Variational approximation for mixtures of linear mixed models

TL;DR

This paper introduces a variational approach for fitting mixtures of linear mixed models, enabling faster parameter estimation and automatic model selection, with improved efficiency through reparametrization techniques.

Contribution

It develops a variational greedy algorithm for simultaneous parameter estimation and model selection in MLMMs, improving speed and automation over traditional methods.

Findings

Variational methods provide closed-form updates for MLMMs.

The proposed algorithm automatically determines the number of mixture components.

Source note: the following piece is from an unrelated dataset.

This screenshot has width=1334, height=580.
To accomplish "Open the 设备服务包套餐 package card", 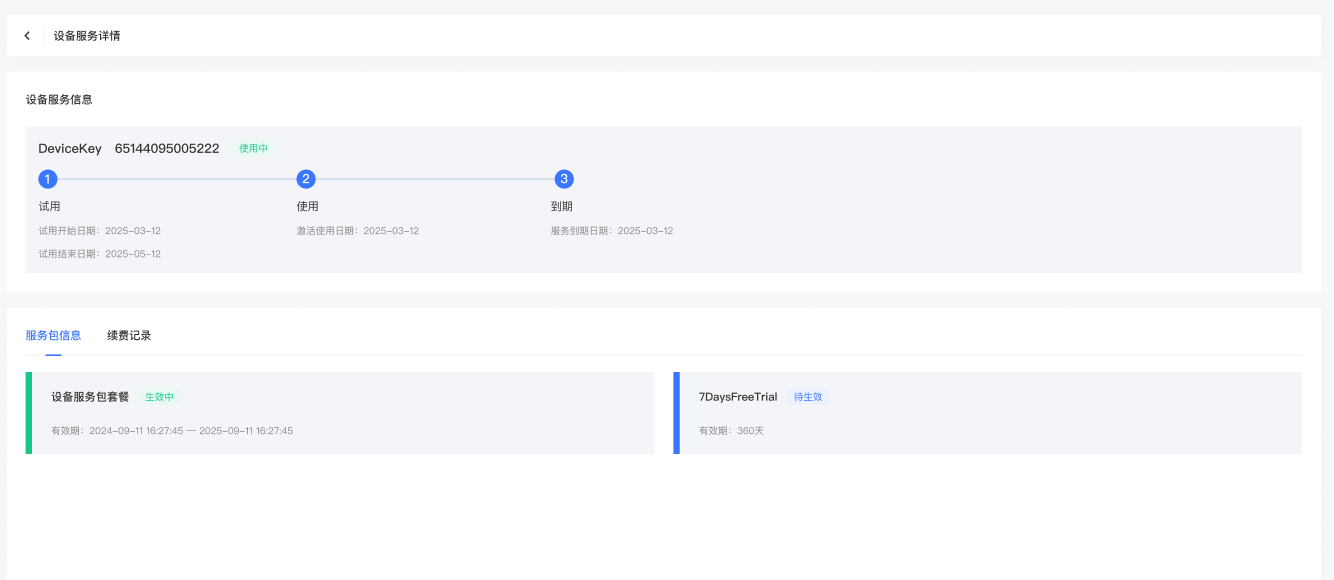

Reparametrization via hierarchical centering improves convergence efficiency.

Abstract

Mixtures of linear mixed models (MLMMs) are useful for clustering grouped data and can be estimated by likelihood maximization through the EM algorithm. The conventional approach to determining a suitable number of components is to compare different mixture models using penalized log-likelihood criteria such as BIC.We propose fitting MLMMs with variational methods which can perform parameter estimation and model selection simultaneously. A variational approximation is described where the variational lower bound and parameter updates are in closed form, allowing fast evaluation. A new variational greedy algorithm is developed for model selection and learning of the mixture components. This approach allows an automatic initialization of the algorithm and returns a plausible number of mixture components automatically. In cases of weak identifiability of certain model parameters, we use hierarchical centering to reparametrize the model and show empirically that there is a gain in efficiency by variational algorithms similar to that in MCMC algorithms. Related to this, we prove that the approximate rate of convergence of variational algorithms by Gaussian approximation is equal to that of the corresponding Gibbs sampler which suggests that reparametrizations can lead to improved convergence in variational algorithms as well.